I still have many of those old instant photos of Daddy sitting at the yellow Formica bar smoking his cigarettes or Mama shelling peas on the front porch. For months, I could not be separated from my new camera. Over several years we became old friends, making memories together. Nobody was off limits from my amateur photography—my best friend Tracey holding her kittens, Mawmaw Belle tending her mail-order Irises near the storm cellar, unsuspecting dogs, chickens, and junior high friends. All are frozen in time thanks to Kodak.
The delight we all got from it centered on capturing a moment instantly and holding it in our hands. Technology has made what seemed miraculous then so routine nowadays that such moments are lost on so many. Grabbing the camera when distant relatives came to visit or for milestones such as graduations, birthdays, and holidays was our ritual. Today, we snap selfies on our mobile phones.

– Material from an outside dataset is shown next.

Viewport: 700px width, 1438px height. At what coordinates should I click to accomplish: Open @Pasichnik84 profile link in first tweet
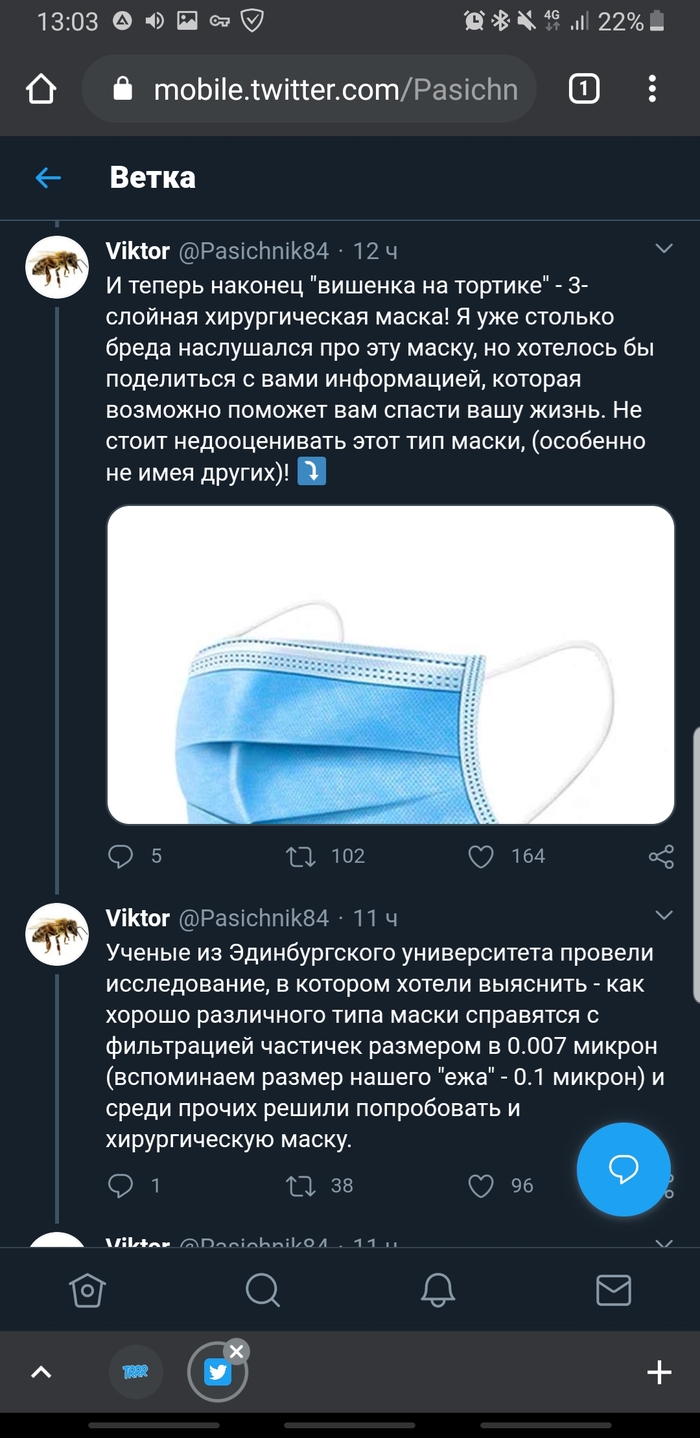tap(253, 250)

Yesterday a box fell onto the floor as I was organizing my closet. Hundreds of loose photographs spilled everywhere. When I stopped fussing, I realized the joy of gathering them all up again. What happened next was a perfect, if not productive, way to spend an afternoon.
I sat for hours on the rug beneath winter coats and scarves, strolling slowly down memory lane. I traveled back to New York City when a thinner, younger me saw the Rockettes for the first time. I relived my mama’s smile, the joy of little ones playing under the water hose on hot summer days, me at age 10 dressed as a clown for Halloween, homemade chocolate birthday cakes, Uncle Wayne making silly faces, and so many more memories all alive now only in photos, many of them taken with my first Kodak camera.
That’s the thing about slowing life down, being still for a moment or two. It provides a review of the past, and for me at least, a reason to feel that much more alive and grateful for the present before it, too, becomes only a photograph—most likely taken on an iPad.